EXTRACT »
-------

Bush's Hour of Peril
Bush's Hour of Peril
My initial shock at President Bush's contradiction of his heretofore inviolate policy on terrorism?the announcement last Thursday that Colin Powell, the administration's internationally popular Empty Suit, would attempt to sort out the impossible Middle East war?passed over the weekend and subsided into weary resignation. Put in the worst possible light, Bush acquiesced to the criticism of the U.S. opinion mafia and timid, often anti-Semitic European heads of state, and temporarily abandoned his stalwart support of Ariel Sharon.
George W. Bush is the most pro-Israel president America's ever had, far more willing to publicly declare right from wrong than his own father and Bill Clinton (who hosted Yasir Arafat at the White House more than any other foreign leader), and I'm hopeful that once Powell has returned from his useless mission, he'll get back on track. Bush was roundly whipped for his unscripted remarks in Crawford on March 30, strongly asserting Israel's right to defend itself (despite the U.S.'s participation that morning in a toothless UN resolution condemning Sharon's entry into West Bank cities), but that was the real Bush speaking. His polished speech last Thursday was more eloquent?thanks to the gifted Michael Gerson?but it was the mush of appeasement.
And what's this nonsense about Arafat not being a terrorist? Just because he's participated in "peace" charades in the past doesn't mean that he's not the same sort of butcher?dedicated to destroying Israel's very existence?that Bush has refused to negotiate with. Can you spell Oslo? Arafat's a pro in duping the press, which was illustrated by an April 1 Reuters report on the mass-murderer in which he expressed "deep sadness" at the passing of England's Queen Mother. He cabled this message of condolence to Queen Elizabeth and Tony Blair: "We offer you, your government and your friendly people our sincere sympathies in the name of the Palestinian people, its leadership and in my name personally."
That rank hypocrisy alone calls for an immediate bullet to the head.
As others have pointed out, when The New York Times and Washington Post endorse a Bush proposal, it's 90 percent certain that something's gone awry. An April 7 Times editorial began: "Amid the daily scenes of horror and hatred in the Middle East, people may be tempted to dismiss Secretary of State Colin Powell's new peacemaking mission as hopelessly unrealistic. They shouldn't. In recent months, a broad new consensus has begun to gel, in Washington and Arab capitals and across much of the Israeli political spectrum, about the steps needed to move the region from war to peace. If Mr. Powell can build on these shared ideas and bring them to bear on recalcitrant Palestinian and Israeli leaders, he can transform a deadly crisis into an opening for lasting peace."
What a detachment from reality. Since Sharon began the current military operation, his popularity has skyrocketed in Israel; in addition, there's absolutely no "consensus" among the involved countries in the conflagration. As for Powell's possibility of forging a "lasting peace" in the region, one can only recommend that Times editorialists audit a few world history courses.

-------

PROVIDED MATERIAL »
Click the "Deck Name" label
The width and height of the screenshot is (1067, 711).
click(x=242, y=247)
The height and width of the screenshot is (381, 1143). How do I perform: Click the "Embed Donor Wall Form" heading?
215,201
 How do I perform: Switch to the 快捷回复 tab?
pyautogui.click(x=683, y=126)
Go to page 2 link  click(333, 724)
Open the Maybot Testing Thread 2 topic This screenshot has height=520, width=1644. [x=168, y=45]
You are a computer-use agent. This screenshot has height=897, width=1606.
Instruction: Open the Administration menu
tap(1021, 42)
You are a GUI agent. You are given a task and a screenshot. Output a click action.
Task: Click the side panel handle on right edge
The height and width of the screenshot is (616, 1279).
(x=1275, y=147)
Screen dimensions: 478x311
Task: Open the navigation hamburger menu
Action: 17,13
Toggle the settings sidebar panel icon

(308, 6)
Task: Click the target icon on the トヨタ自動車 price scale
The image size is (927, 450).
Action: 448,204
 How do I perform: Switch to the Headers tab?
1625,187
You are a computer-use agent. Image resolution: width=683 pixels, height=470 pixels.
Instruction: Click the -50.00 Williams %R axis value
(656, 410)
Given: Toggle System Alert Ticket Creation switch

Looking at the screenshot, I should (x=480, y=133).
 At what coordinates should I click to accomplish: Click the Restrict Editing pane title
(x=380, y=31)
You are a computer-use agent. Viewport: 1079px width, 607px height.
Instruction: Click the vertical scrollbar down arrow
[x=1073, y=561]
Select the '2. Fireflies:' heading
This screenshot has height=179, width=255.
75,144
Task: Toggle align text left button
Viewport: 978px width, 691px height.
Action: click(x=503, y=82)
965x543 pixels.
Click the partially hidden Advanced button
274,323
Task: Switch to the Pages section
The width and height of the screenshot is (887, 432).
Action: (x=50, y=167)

-------

STATED TASK A » Translate the following sentence from the column "Bush's Hour of Peril" into French: "As others have pointed out, when The New York Times and Washington Post endorse a Bush proposal, it's 90 percent certain that something's gone awry."
STATED TASK B » According to the column "Bush's Hour of Peril," on what date did Bush make unscripted remarks in Crawford asserting Israel's right to defend itself?

TASK RESPONSE A » Comme d'autres l'ont fait remarquer, lorsque le New York Times et le Washington Post approuvent une proposition de Bush, il est certain à 90 pour cent que quelque chose a mal tourné.

TASK RESPONSE B » March 30